== DESCRIPTION OF THE TASK ==
Sift through the material below and return the lines with "computer".

===============

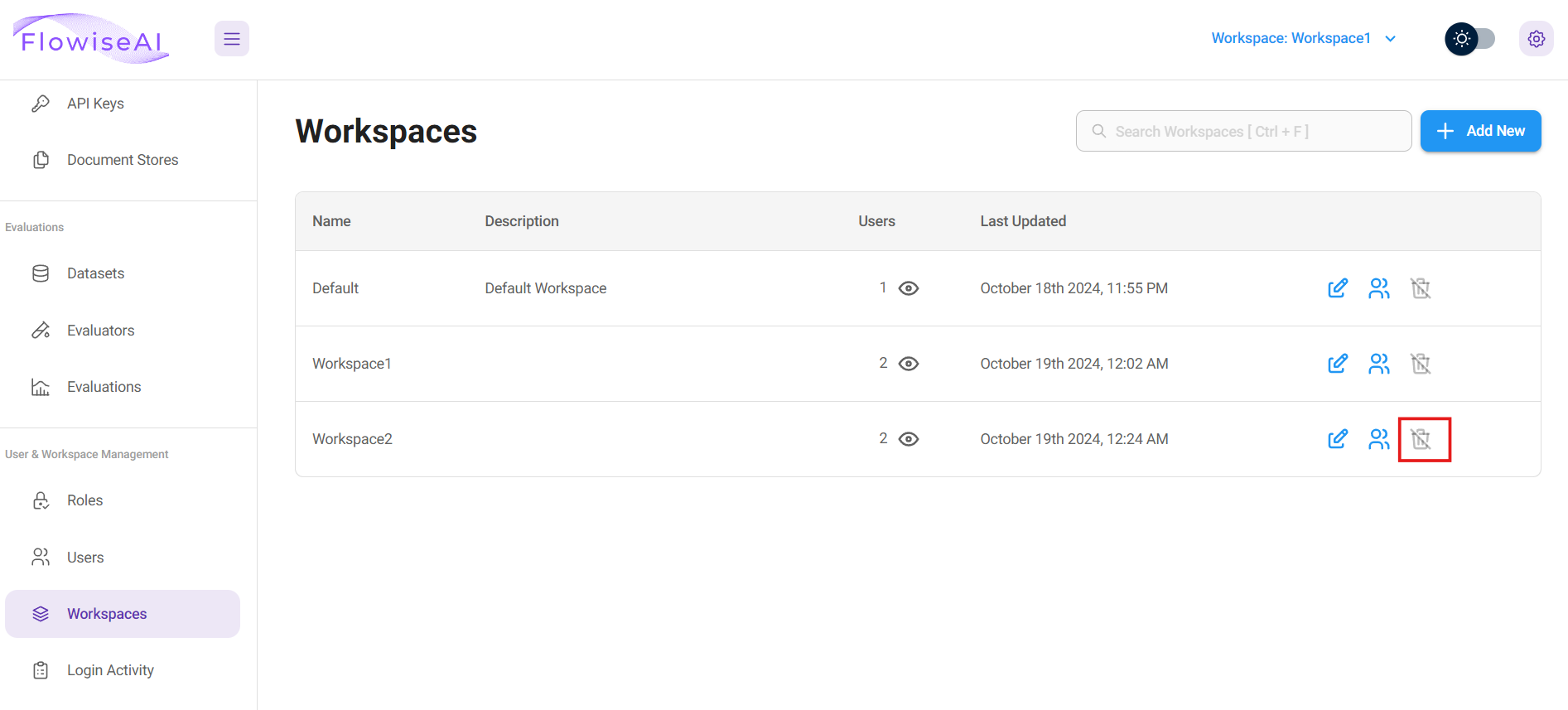The height and width of the screenshot is (710, 1568).
Task: Click edit icon for Workspace2
Action: point(1337,439)
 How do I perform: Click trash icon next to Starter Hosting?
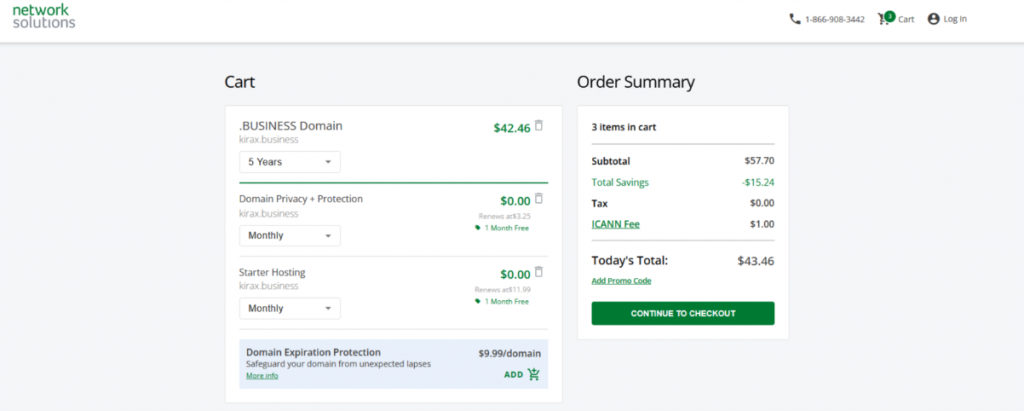pos(539,272)
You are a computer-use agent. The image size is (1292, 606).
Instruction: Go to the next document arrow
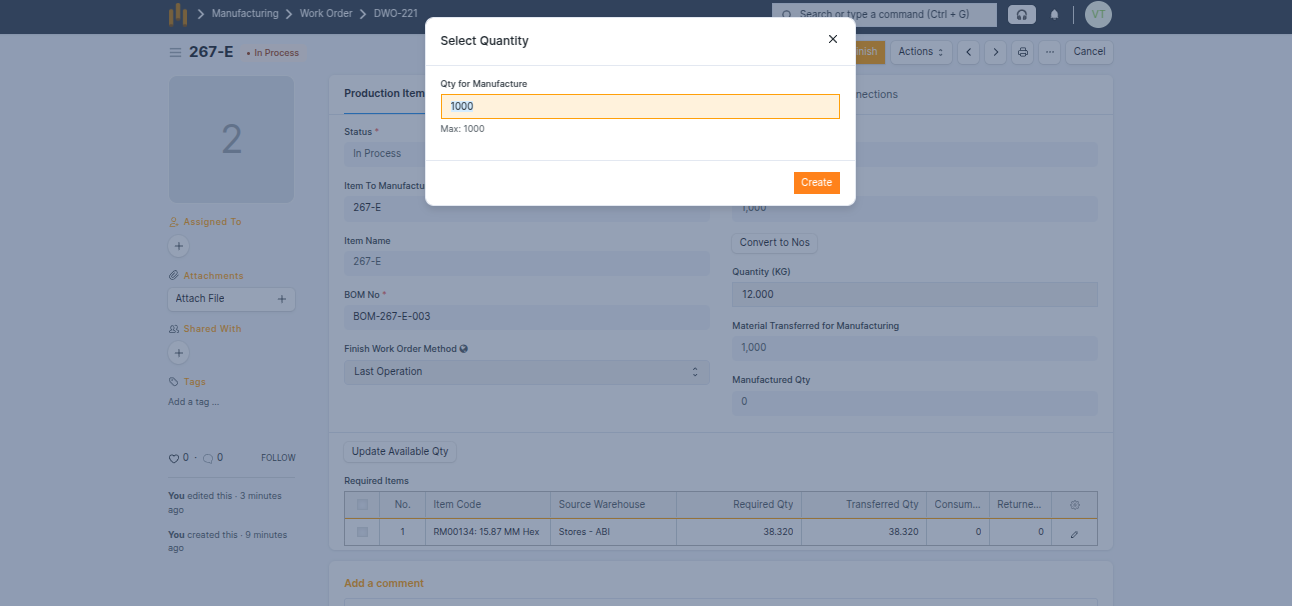[995, 52]
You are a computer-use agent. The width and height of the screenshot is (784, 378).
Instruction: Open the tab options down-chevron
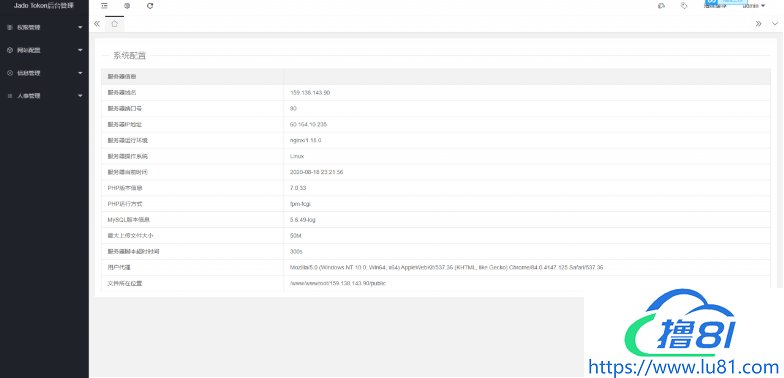tap(775, 24)
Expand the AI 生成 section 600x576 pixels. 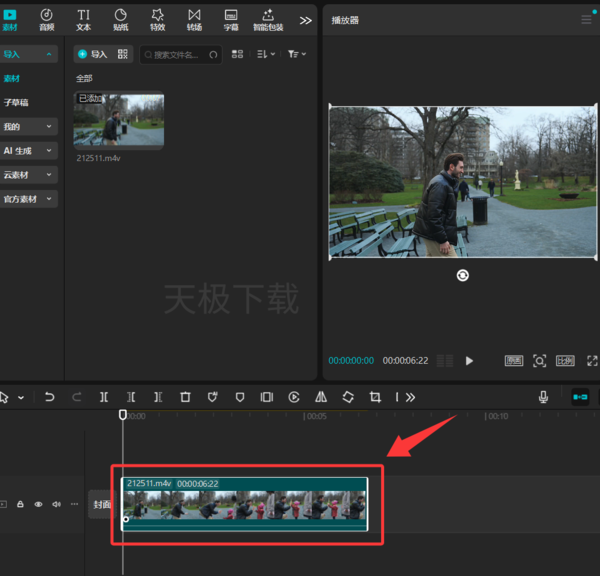[x=29, y=151]
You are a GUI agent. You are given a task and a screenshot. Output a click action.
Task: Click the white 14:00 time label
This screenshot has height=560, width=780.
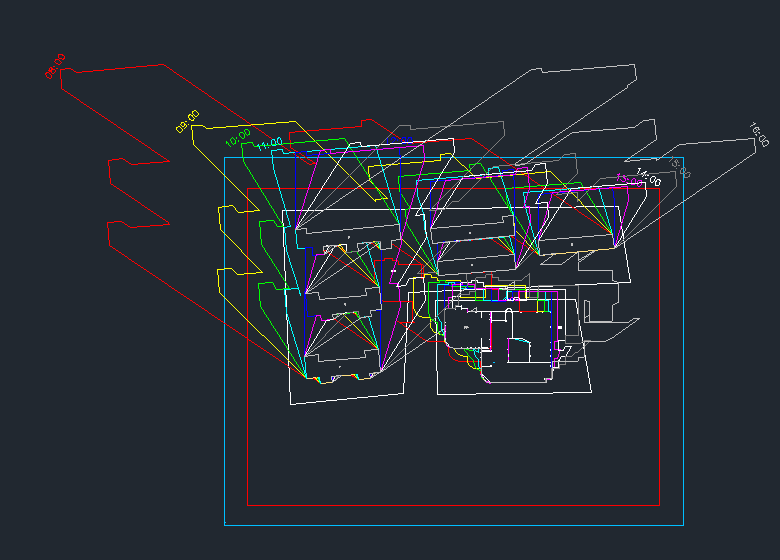coord(648,178)
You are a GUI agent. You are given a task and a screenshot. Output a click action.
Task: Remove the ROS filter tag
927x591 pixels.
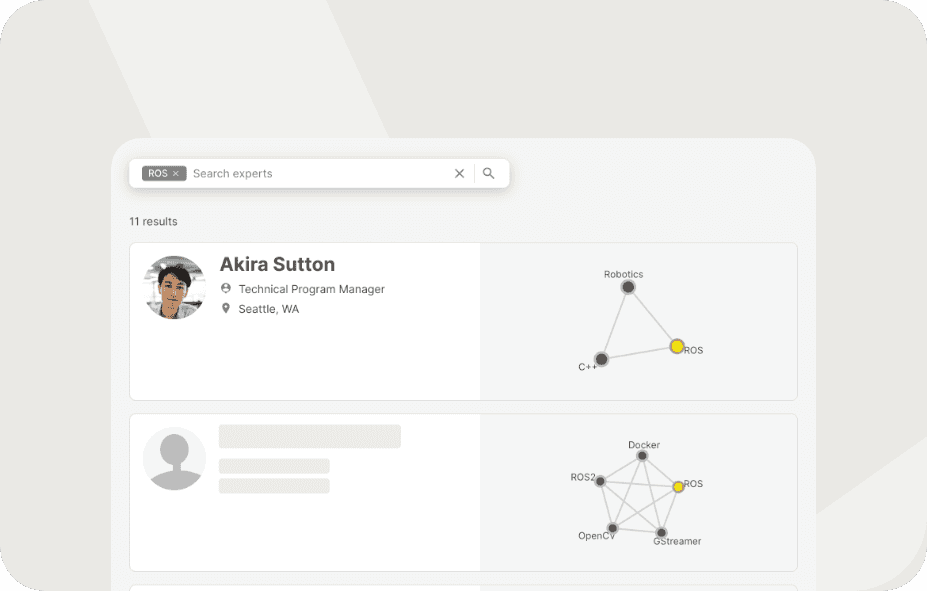(x=176, y=174)
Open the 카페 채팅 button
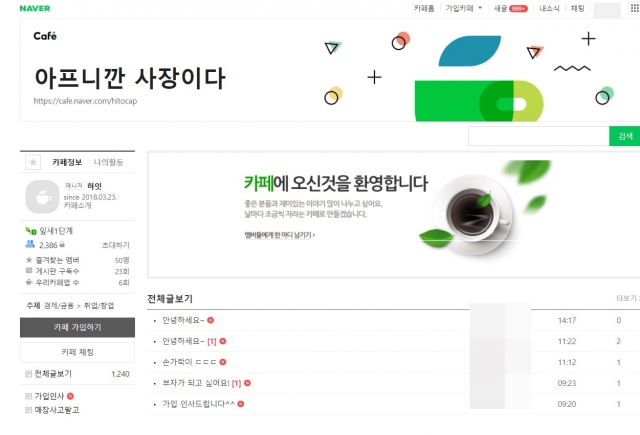 (x=77, y=352)
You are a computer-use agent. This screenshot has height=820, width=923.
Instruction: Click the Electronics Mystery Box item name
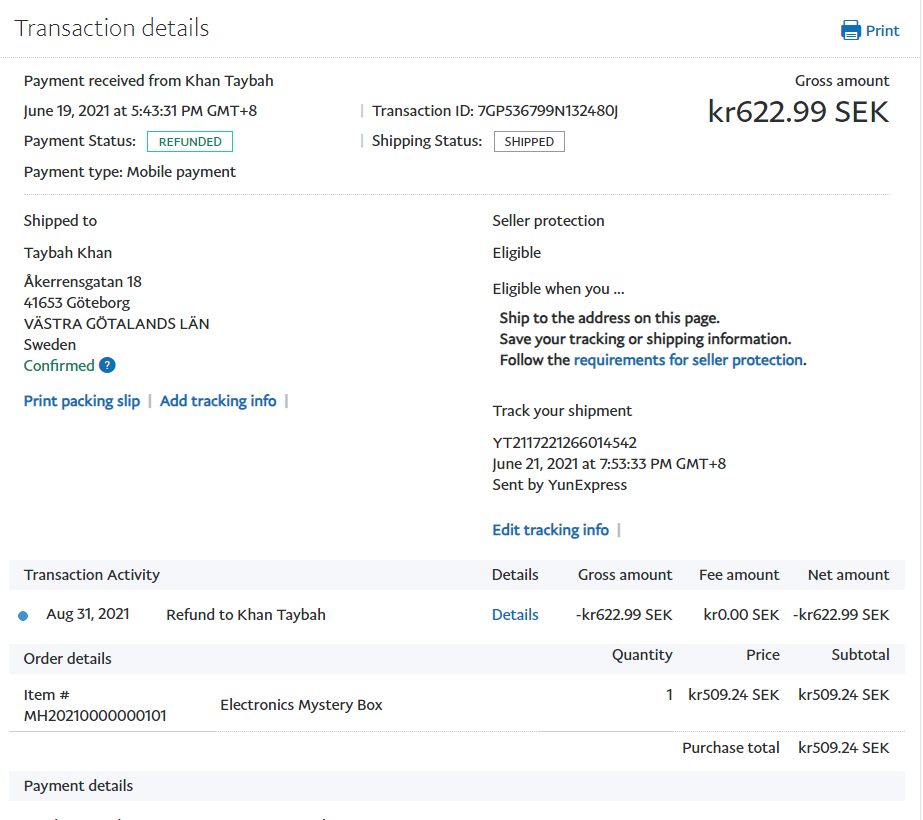[301, 705]
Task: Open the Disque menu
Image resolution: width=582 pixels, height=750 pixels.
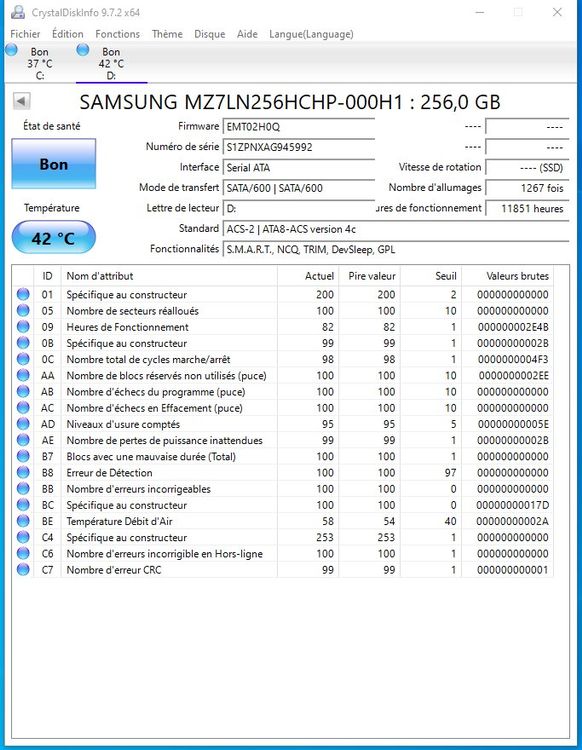Action: (x=209, y=34)
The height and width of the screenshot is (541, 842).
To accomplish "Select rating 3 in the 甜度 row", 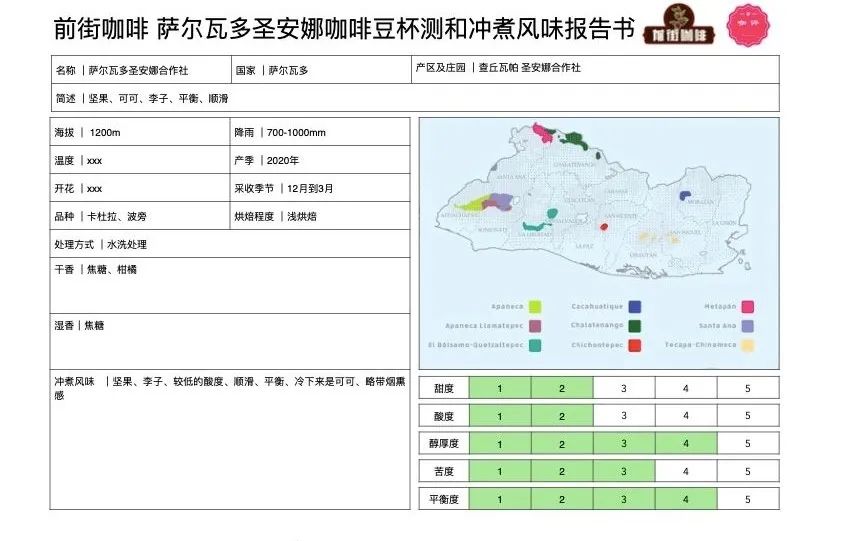I will 624,388.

===============

== RESPONSE AREA ==
You are a computer-use agent. The image size is (1292, 606).
You are a computer-use agent. The width and height of the screenshot is (784, 378).
You are a computer-use agent. This screenshot has height=820, width=923.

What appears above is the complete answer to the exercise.